[Working data — start]

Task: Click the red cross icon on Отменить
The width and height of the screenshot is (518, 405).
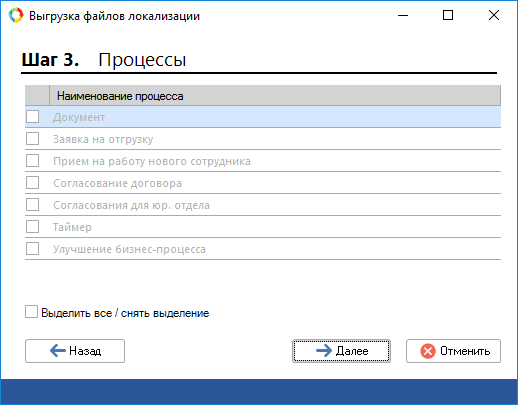Action: pyautogui.click(x=428, y=351)
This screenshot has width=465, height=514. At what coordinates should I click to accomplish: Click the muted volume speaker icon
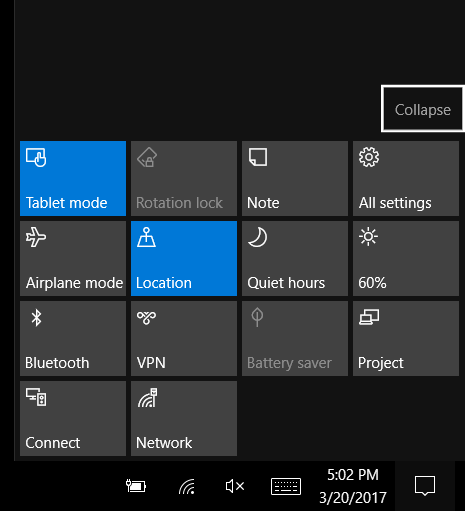click(x=235, y=486)
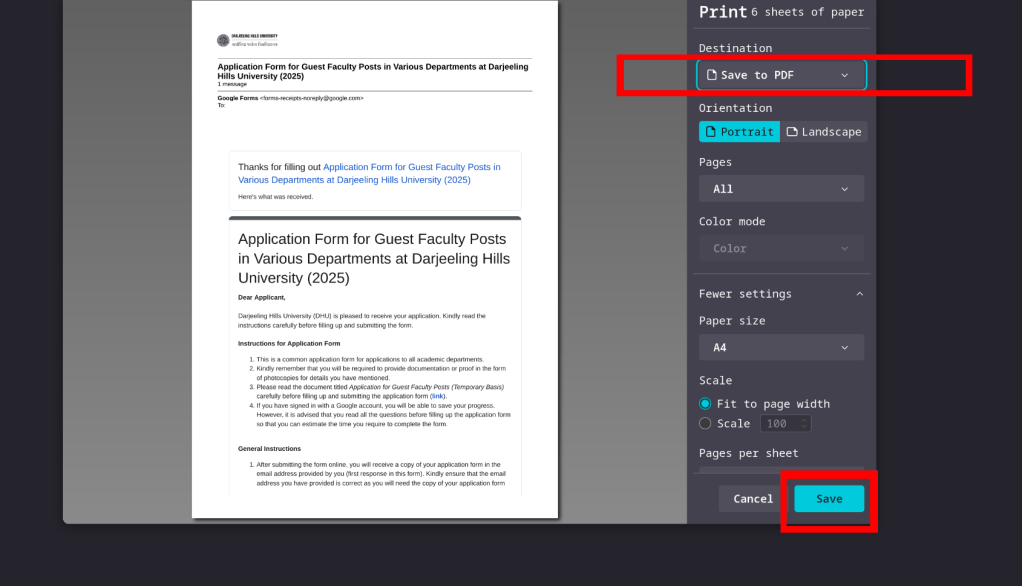Click the bold email subject heading in preview
The height and width of the screenshot is (586, 1022).
[372, 71]
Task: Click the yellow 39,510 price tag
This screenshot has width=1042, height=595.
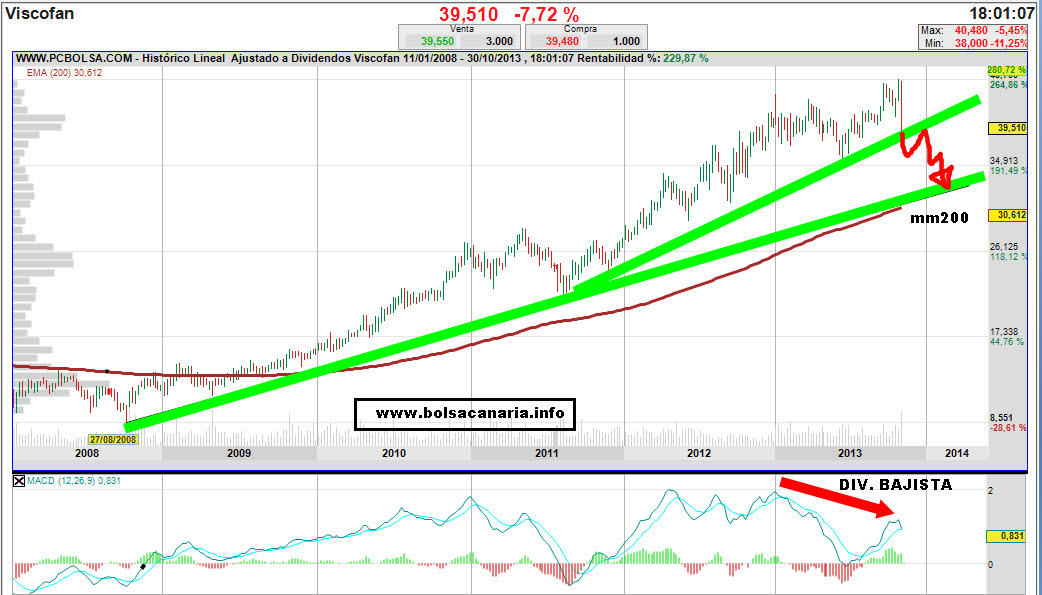Action: [x=1006, y=128]
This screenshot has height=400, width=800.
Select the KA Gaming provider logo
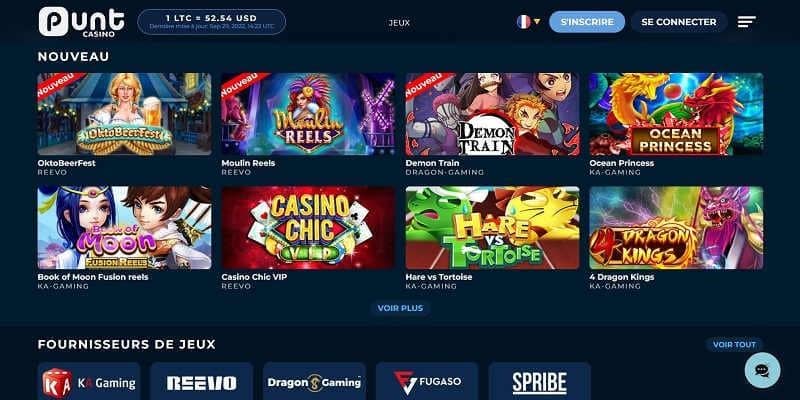tap(89, 382)
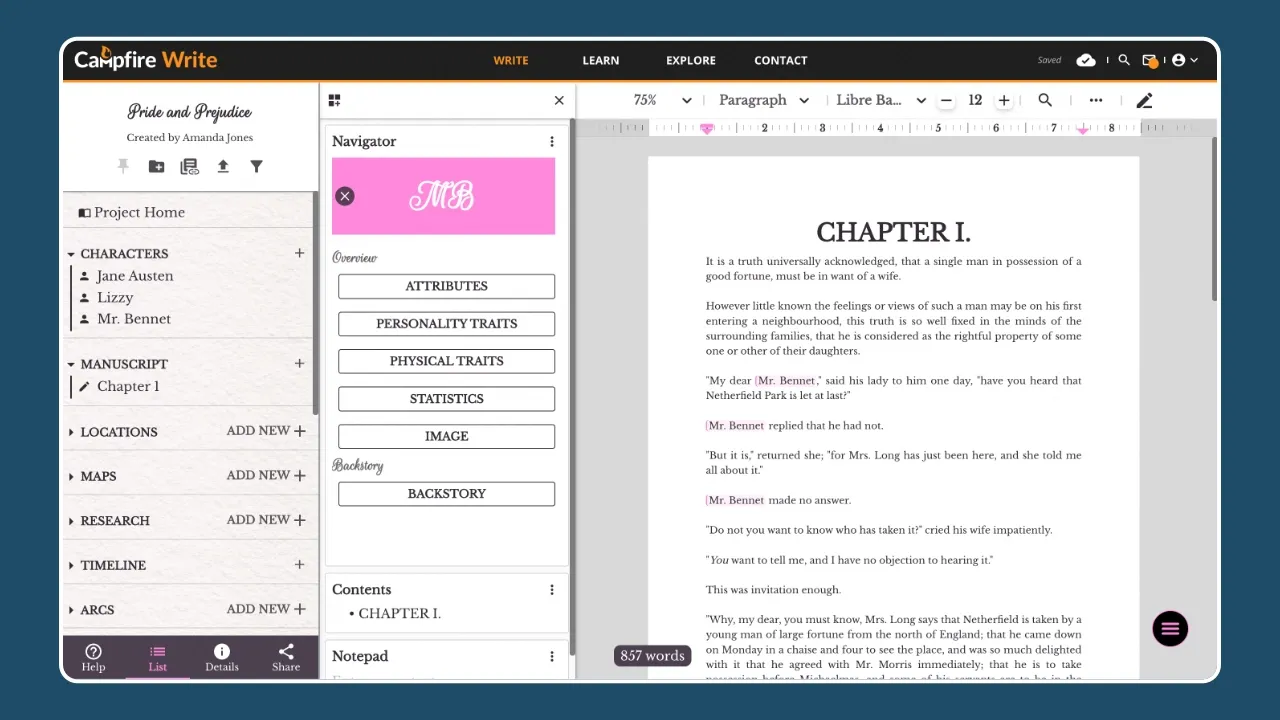1280x720 pixels.
Task: Select the linked documents icon
Action: coord(189,166)
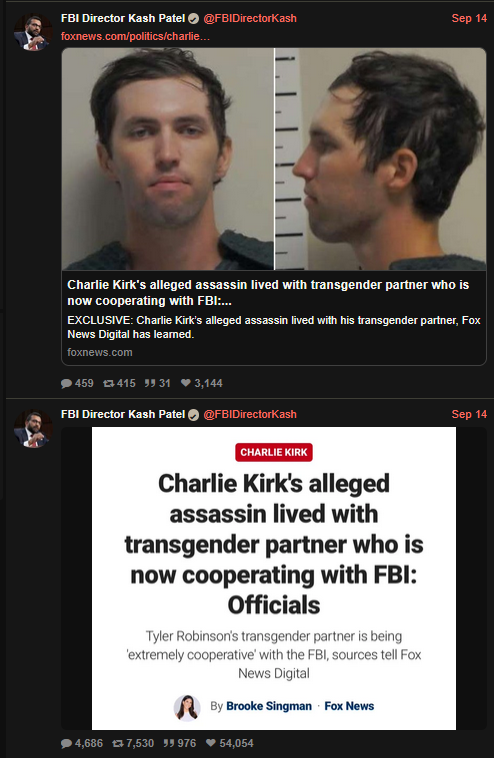Open the Fox News headline screenshot image
494x758 pixels.
274,578
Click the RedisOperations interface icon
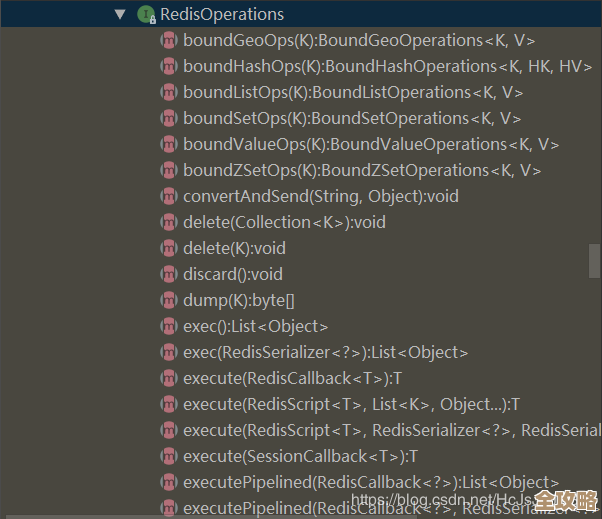The height and width of the screenshot is (519, 602). 146,15
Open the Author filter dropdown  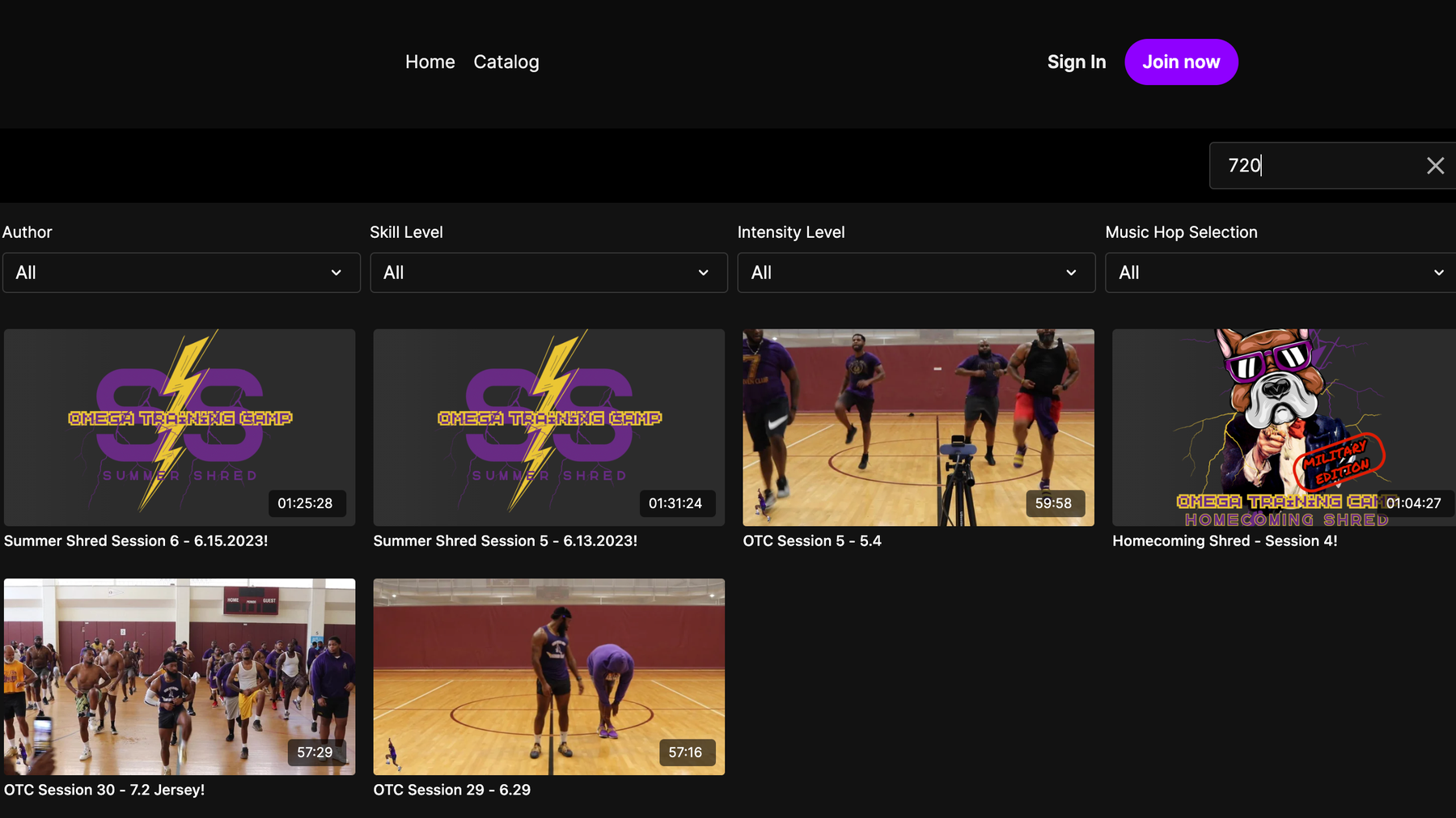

[Working data — finish]

# Action item:
Exact lines, nothing more: output the one with "This screenshot has width=465, height=514." and every later line through the end of the data, skipping pictures.

# Solution to the exercise:
This screenshot has width=465, height=514. At what coordinates should I click to accomplish: Click the muted volume speaker icon
click(x=235, y=486)
Click the bold email subject heading in preview
The height and width of the screenshot is (586, 1022).
[372, 71]
Task: Click the yellow 39,510 price tag
This screenshot has width=1042, height=595.
Action: [x=1006, y=128]
This screenshot has height=400, width=800.
Select the KA Gaming provider logo
tap(89, 382)
1280x720 pixels.
Task: Select the linked documents icon
Action: coord(189,166)
Open the Fox News headline screenshot image
494x758 pixels.
274,578
Click the RedisOperations interface icon
The height and width of the screenshot is (519, 602). 146,15
Open the Author filter dropdown  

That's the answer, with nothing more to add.